Esteemed feminist author and scholar Camille Paglia argued that Women’s and Gender Studies Departments should be defunded in a recent conversation with Professor Jordan Peterson.
In a wide-spanning discussion with Professor Jordan Peterson of the University of Toronto, Camille Paglia argued that Women’s and Gender Studies departments should be defunded.
“The English Department had taken a century to develop,” Paglia began. “All of a sudden, to create a department with a politicized agenda from the start taught by people without any training in that field? What should be the parameters of the field? What should be the requirements of the field? How about biology? If you are going to be discussing gender, that should be a number one requirement.”

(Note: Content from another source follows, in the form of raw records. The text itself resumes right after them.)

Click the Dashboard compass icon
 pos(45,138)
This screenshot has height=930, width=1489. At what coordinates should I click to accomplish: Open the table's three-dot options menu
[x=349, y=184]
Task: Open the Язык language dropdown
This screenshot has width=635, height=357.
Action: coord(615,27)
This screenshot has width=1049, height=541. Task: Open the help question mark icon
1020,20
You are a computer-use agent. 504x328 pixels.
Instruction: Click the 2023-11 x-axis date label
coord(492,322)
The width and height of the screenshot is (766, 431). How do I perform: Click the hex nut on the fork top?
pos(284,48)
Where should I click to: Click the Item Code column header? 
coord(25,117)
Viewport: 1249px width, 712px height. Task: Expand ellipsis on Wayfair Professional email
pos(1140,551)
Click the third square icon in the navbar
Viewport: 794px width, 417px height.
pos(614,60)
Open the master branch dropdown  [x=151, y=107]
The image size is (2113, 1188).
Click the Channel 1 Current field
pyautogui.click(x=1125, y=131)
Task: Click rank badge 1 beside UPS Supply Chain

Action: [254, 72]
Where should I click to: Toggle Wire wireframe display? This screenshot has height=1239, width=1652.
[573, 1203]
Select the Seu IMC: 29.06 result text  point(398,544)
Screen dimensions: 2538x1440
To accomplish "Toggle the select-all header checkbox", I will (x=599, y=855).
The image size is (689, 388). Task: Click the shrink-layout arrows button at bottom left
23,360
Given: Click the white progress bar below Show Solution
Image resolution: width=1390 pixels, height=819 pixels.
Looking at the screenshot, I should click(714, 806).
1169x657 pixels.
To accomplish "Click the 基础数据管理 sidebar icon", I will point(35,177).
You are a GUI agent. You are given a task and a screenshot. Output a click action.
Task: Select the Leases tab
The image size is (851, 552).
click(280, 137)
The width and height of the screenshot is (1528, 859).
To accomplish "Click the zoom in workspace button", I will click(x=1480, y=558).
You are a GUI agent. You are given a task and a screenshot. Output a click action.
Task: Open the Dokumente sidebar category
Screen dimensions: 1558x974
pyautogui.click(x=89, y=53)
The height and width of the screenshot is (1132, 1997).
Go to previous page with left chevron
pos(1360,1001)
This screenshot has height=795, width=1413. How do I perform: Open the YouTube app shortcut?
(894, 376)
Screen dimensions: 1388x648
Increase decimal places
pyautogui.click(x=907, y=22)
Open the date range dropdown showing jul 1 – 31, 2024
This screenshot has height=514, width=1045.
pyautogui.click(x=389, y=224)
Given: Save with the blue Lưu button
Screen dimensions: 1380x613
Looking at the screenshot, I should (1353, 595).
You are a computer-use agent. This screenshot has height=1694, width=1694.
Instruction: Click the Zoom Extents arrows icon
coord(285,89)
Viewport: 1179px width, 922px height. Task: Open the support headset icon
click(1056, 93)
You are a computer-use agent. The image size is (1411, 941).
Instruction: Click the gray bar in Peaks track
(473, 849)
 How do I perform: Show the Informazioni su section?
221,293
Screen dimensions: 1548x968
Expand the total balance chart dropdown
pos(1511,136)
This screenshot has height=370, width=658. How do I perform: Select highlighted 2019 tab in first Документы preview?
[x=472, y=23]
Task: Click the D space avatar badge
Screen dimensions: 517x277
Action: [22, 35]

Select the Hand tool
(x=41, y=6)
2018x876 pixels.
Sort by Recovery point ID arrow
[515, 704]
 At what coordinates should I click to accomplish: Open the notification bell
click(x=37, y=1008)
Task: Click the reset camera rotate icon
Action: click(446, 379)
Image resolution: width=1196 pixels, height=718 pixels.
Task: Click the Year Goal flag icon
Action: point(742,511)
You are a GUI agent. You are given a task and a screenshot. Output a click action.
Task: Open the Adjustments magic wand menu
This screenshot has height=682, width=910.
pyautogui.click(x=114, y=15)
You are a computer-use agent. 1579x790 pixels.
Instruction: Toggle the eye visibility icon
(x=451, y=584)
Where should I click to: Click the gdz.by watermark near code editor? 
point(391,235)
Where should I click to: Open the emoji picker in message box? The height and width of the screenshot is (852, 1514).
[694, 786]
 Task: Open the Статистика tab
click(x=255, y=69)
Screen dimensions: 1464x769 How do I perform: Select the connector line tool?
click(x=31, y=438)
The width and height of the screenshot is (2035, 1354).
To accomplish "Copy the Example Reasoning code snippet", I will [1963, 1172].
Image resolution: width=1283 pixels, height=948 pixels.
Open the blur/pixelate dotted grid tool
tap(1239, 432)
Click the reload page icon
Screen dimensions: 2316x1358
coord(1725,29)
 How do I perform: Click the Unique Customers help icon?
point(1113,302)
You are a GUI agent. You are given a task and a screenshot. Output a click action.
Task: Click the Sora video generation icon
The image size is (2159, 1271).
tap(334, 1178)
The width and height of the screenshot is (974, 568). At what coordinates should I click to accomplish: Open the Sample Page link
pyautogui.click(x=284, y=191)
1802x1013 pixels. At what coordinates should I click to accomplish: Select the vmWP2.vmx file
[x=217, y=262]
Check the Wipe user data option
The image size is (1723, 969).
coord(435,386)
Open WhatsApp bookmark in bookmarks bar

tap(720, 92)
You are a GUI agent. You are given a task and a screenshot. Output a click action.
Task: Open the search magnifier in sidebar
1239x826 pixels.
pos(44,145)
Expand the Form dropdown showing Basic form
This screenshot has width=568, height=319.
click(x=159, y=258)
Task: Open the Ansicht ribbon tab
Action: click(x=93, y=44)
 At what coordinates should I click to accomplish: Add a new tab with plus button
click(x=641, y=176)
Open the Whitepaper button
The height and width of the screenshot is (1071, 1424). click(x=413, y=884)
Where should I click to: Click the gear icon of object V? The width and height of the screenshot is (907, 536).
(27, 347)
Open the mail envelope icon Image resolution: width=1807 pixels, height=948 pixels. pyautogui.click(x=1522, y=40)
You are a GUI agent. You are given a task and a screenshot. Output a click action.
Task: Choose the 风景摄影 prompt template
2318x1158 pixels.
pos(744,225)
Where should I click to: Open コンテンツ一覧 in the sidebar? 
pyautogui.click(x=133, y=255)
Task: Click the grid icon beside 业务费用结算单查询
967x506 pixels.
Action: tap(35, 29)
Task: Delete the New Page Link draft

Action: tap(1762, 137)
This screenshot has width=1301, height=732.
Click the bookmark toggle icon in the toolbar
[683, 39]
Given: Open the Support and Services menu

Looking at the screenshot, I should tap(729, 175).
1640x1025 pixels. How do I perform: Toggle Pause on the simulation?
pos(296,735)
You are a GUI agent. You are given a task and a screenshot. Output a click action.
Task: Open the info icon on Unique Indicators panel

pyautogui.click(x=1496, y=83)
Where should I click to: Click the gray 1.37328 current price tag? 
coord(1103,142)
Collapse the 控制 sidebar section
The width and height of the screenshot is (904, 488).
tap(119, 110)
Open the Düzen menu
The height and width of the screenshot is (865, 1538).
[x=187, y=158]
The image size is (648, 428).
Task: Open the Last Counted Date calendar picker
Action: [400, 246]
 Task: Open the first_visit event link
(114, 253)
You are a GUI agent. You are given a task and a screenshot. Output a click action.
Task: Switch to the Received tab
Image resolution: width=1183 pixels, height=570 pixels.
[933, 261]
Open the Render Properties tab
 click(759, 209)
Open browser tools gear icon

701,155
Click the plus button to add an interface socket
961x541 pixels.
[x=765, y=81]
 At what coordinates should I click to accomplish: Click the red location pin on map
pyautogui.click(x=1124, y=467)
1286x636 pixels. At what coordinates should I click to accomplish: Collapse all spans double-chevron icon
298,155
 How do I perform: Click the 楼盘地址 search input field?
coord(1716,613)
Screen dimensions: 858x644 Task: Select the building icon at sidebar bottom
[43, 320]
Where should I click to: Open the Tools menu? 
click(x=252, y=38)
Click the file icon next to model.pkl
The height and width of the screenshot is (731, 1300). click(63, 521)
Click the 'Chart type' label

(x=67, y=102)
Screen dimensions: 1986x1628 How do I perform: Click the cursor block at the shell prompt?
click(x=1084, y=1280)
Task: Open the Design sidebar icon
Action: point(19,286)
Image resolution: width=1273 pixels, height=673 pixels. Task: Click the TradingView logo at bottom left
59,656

Paglia argued that active programs in the field were thrown together out of the urgency to highlight women’s issues in the curriculum of the American academy. “The administrators wanted to solve a public relations problem. They had a situation with very few women faculty nationwide, at the time when the women’s movement had just started up. The spotlight of tension was on them. They needed women faculty fast. They needed the women’s subject on the agenda fast. So they just like, poof! ‘Let there be Women’s Studies.'”
“Now we will just hire some women, usually from English departments, and we’ll just throw them together,” she continued. “‘You invent it, you say what it is.’ That is why women’s studies got frozen at a certain point of ideology of the early 1970s.”
Paglia says that early scholars in the field rejected the notion that biology played a role in shaping gender. “I couldn’t even have a conversation with any of these women. They were hysterical about the subject of biology. They knew nothing about hormones. I probably got in fist fights over this. People were so convinced that biology had nothing whatever to do with gender differences.”
It was announced this week the Gender Research Institute at Dartmouth College was shut down over a lack of funding. The college claims that most of the work done by the research will now be conducted by the school’s Women’s and Gender Studies Department.